** Your objective **
The answer should contain all of the data, retyped without any alteration.
[Dataset content Boundary: Start]
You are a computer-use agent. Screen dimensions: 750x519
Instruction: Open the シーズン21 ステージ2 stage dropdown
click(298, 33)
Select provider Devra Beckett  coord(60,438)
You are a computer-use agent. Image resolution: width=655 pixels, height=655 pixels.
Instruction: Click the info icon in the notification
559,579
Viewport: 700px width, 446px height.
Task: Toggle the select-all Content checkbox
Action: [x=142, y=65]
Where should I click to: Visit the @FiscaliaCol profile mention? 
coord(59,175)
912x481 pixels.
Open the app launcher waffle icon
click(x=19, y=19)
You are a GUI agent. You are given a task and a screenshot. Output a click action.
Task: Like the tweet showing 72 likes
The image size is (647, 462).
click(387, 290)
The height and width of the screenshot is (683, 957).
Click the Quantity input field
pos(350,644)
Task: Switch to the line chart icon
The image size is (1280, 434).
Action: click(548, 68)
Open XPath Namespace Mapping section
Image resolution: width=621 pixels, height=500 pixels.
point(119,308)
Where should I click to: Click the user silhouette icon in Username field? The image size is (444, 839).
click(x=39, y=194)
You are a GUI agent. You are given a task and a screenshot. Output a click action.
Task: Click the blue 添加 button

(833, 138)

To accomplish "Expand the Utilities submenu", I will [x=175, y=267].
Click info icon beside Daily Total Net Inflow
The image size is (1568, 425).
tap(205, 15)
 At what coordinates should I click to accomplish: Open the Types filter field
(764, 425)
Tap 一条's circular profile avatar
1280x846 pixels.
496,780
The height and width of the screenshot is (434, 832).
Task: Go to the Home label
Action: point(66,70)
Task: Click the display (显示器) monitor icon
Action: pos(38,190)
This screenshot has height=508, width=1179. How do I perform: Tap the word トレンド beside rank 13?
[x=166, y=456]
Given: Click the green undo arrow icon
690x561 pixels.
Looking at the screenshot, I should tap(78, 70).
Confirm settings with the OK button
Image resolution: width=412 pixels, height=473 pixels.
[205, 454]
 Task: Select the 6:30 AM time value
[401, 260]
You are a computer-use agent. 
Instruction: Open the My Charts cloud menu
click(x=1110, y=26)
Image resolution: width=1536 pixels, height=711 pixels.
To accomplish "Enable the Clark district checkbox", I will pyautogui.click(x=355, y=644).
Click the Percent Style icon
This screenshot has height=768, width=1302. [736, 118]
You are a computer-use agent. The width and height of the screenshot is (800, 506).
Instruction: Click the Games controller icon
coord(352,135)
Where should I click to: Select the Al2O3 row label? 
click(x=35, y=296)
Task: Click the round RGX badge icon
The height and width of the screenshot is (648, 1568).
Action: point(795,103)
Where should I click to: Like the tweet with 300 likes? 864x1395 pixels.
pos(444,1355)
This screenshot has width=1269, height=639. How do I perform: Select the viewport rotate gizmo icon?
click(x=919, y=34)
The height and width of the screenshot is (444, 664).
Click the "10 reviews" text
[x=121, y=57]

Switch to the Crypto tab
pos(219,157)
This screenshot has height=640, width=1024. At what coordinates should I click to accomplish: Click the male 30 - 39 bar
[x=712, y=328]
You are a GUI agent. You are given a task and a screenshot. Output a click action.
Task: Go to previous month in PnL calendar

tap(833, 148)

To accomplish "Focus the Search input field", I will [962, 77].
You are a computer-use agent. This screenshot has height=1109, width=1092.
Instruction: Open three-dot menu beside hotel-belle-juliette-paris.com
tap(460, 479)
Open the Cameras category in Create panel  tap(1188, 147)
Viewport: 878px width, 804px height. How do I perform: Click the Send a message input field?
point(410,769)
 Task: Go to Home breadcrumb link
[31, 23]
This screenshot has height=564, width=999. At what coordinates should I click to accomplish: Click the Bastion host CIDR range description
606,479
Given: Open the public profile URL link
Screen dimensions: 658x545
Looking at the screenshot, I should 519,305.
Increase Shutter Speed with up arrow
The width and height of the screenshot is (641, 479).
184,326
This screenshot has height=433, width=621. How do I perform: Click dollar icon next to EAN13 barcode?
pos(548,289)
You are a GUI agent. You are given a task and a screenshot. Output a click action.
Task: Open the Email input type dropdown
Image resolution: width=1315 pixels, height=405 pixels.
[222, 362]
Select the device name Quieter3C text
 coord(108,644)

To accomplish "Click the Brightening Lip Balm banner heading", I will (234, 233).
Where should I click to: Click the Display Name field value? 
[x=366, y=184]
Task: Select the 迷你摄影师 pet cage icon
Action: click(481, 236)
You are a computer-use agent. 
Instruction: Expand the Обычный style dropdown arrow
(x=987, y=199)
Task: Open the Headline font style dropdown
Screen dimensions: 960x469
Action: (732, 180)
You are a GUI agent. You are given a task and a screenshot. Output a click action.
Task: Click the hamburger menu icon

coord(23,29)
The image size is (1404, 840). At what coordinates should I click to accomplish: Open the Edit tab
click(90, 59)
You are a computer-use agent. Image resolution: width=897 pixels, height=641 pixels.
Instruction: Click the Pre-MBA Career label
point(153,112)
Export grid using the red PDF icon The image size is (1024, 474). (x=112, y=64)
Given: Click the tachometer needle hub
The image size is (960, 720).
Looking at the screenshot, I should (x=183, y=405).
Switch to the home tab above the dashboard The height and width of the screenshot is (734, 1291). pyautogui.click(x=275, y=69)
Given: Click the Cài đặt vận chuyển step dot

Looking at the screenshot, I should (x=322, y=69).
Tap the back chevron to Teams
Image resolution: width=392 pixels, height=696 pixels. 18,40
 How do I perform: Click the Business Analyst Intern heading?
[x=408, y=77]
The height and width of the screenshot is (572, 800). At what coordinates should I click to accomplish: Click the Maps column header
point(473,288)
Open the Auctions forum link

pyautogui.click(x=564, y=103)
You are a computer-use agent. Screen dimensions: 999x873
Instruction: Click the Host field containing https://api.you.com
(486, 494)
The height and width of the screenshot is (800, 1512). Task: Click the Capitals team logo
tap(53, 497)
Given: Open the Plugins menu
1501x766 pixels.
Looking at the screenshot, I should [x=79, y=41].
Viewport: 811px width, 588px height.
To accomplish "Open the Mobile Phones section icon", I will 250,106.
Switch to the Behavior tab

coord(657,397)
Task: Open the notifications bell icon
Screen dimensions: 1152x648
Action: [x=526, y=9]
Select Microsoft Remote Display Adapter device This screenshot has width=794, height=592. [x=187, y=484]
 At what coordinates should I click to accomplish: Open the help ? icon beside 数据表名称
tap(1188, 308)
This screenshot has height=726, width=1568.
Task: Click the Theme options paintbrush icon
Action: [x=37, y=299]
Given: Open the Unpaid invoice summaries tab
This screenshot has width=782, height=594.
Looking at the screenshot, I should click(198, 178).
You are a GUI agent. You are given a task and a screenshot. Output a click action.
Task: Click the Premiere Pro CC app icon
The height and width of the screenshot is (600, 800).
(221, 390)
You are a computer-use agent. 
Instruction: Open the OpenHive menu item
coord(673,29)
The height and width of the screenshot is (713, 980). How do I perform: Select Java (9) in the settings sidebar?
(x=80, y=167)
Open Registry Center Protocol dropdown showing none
[Dataset content Boundary: End]
** Output of the task **
You are a computer-use agent. Screen dimensions: 750x519
Instruction: Open the シーズン21 ステージ2 stage dropdown
click(298, 33)
Select provider Devra Beckett  coord(60,438)
You are a computer-use agent. Image resolution: width=655 pixels, height=655 pixels.
Instruction: Click the info icon in the notification
559,579
Viewport: 700px width, 446px height.
Task: Toggle the select-all Content checkbox
Action: [x=142, y=65]
Where should I click to: Visit the @FiscaliaCol profile mention? 
coord(59,175)
912x481 pixels.
Open the app launcher waffle icon
click(x=19, y=19)
You are a GUI agent. You are given a task and a screenshot. Output a click action.
Task: Like the tweet showing 72 likes
The image size is (647, 462).
click(387, 290)
The height and width of the screenshot is (683, 957).
Click the Quantity input field
pos(350,644)
Task: Switch to the line chart icon
The image size is (1280, 434).
Action: click(548, 68)
Open XPath Namespace Mapping section
Image resolution: width=621 pixels, height=500 pixels.
point(119,308)
Where should I click to: Click the user silhouette icon in Username field? The image size is (444, 839).
click(x=39, y=194)
You are a GUI agent. You are given a task and a screenshot. Output a click action.
Task: Click the blue 添加 button

(833, 138)

To accomplish "Expand the Utilities submenu", I will [x=175, y=267].
Click info icon beside Daily Total Net Inflow
The image size is (1568, 425).
tap(205, 15)
 At what coordinates should I click to accomplish: Open the Types filter field
(764, 425)
Tap 一条's circular profile avatar
1280x846 pixels.
496,780
The height and width of the screenshot is (434, 832).
Task: Go to the Home label
Action: point(66,70)
Task: Click the display (显示器) monitor icon
Action: pos(38,190)
This screenshot has height=508, width=1179. How do I perform: Tap the word トレンド beside rank 13?
[x=166, y=456]
Given: Click the green undo arrow icon
690x561 pixels.
Looking at the screenshot, I should tap(78, 70).
Confirm settings with the OK button
Image resolution: width=412 pixels, height=473 pixels.
[205, 454]
 Task: Select the 6:30 AM time value
[401, 260]
You are a computer-use agent. 
Instruction: Open the My Charts cloud menu
click(x=1110, y=26)
Image resolution: width=1536 pixels, height=711 pixels.
To accomplish "Enable the Clark district checkbox", I will pyautogui.click(x=355, y=644).
Click the Percent Style icon
This screenshot has height=768, width=1302. [736, 118]
You are a computer-use agent. The width and height of the screenshot is (800, 506).
Instruction: Click the Games controller icon
coord(352,135)
Where should I click to: Select the Al2O3 row label? 
click(x=35, y=296)
Task: Click the round RGX badge icon
The height and width of the screenshot is (648, 1568).
Action: point(795,103)
Where should I click to: Like the tweet with 300 likes? 864x1395 pixels.
pos(444,1355)
This screenshot has width=1269, height=639. How do I perform: Select the viewport rotate gizmo icon?
click(x=919, y=34)
The height and width of the screenshot is (444, 664).
Click the "10 reviews" text
[x=121, y=57]

Switch to the Crypto tab
pos(219,157)
This screenshot has height=640, width=1024. At what coordinates should I click to accomplish: Click the male 30 - 39 bar
[x=712, y=328]
You are a GUI agent. You are given a task and a screenshot. Output a click action.
Task: Go to previous month in PnL calendar

tap(833, 148)

To accomplish "Focus the Search input field", I will [962, 77].
You are a computer-use agent. This screenshot has height=1109, width=1092.
Instruction: Open three-dot menu beside hotel-belle-juliette-paris.com
tap(460, 479)
Open the Cameras category in Create panel  tap(1188, 147)
Viewport: 878px width, 804px height. How do I perform: Click the Send a message input field?
point(410,769)
 Task: Go to Home breadcrumb link
[31, 23]
This screenshot has height=564, width=999. At what coordinates should I click to accomplish: Click the Bastion host CIDR range description
606,479
Given: Open the public profile URL link
Screen dimensions: 658x545
Looking at the screenshot, I should 519,305.
Increase Shutter Speed with up arrow
The width and height of the screenshot is (641, 479).
184,326
This screenshot has height=433, width=621. How do I perform: Click dollar icon next to EAN13 barcode?
pos(548,289)
You are a GUI agent. You are given a task and a screenshot. Output a click action.
Task: Open the Email input type dropdown
Image resolution: width=1315 pixels, height=405 pixels.
[222, 362]
Select the device name Quieter3C text
 coord(108,644)

To accomplish "Click the Brightening Lip Balm banner heading", I will (234, 233).
Where should I click to: Click the Display Name field value? 
[x=366, y=184]
Task: Select the 迷你摄影师 pet cage icon
Action: click(481, 236)
You are a computer-use agent. 
Instruction: Expand the Обычный style dropdown arrow
(x=987, y=199)
Task: Open the Headline font style dropdown
Screen dimensions: 960x469
Action: (732, 180)
You are a GUI agent. You are given a task and a screenshot. Output a click action.
Task: Click the hamburger menu icon

coord(23,29)
The image size is (1404, 840). At what coordinates should I click to accomplish: Open the Edit tab
click(90, 59)
You are a computer-use agent. Image resolution: width=897 pixels, height=641 pixels.
Instruction: Click the Pre-MBA Career label
point(153,112)
Export grid using the red PDF icon The image size is (1024, 474). (x=112, y=64)
Given: Click the tachometer needle hub
The image size is (960, 720).
Looking at the screenshot, I should (x=183, y=405).
Switch to the home tab above the dashboard The height and width of the screenshot is (734, 1291). pyautogui.click(x=275, y=69)
Given: Click the Cài đặt vận chuyển step dot

Looking at the screenshot, I should (x=322, y=69).
Tap the back chevron to Teams
Image resolution: width=392 pixels, height=696 pixels. 18,40
 How do I perform: Click the Business Analyst Intern heading?
[x=408, y=77]
The height and width of the screenshot is (572, 800). At what coordinates should I click to accomplish: Click the Maps column header
point(473,288)
Open the Auctions forum link

pyautogui.click(x=564, y=103)
You are a computer-use agent. Screen dimensions: 999x873
Instruction: Click the Host field containing https://api.you.com
(486, 494)
The height and width of the screenshot is (800, 1512). Task: Click the Capitals team logo
tap(53, 497)
Given: Open the Plugins menu
1501x766 pixels.
Looking at the screenshot, I should [x=79, y=41].
Viewport: 811px width, 588px height.
To accomplish "Open the Mobile Phones section icon", I will 250,106.
Switch to the Behavior tab

coord(657,397)
Task: Open the notifications bell icon
Screen dimensions: 1152x648
Action: [x=526, y=9]
Select Microsoft Remote Display Adapter device This screenshot has width=794, height=592. [x=187, y=484]
 At what coordinates should I click to accomplish: Open the help ? icon beside 数据表名称
tap(1188, 308)
This screenshot has height=726, width=1568.
Task: Click the Theme options paintbrush icon
Action: [x=37, y=299]
Given: Open the Unpaid invoice summaries tab
This screenshot has width=782, height=594.
Looking at the screenshot, I should click(198, 178).
You are a GUI agent. You are given a task and a screenshot. Output a click action.
Task: Click the Premiere Pro CC app icon
The height and width of the screenshot is (600, 800).
(221, 390)
You are a computer-use agent. 
Instruction: Open the OpenHive menu item
coord(673,29)
The height and width of the screenshot is (713, 980). How do I perform: Select Java (9) in the settings sidebar?
(x=80, y=167)
Open Registry Center Protocol dropdown showing none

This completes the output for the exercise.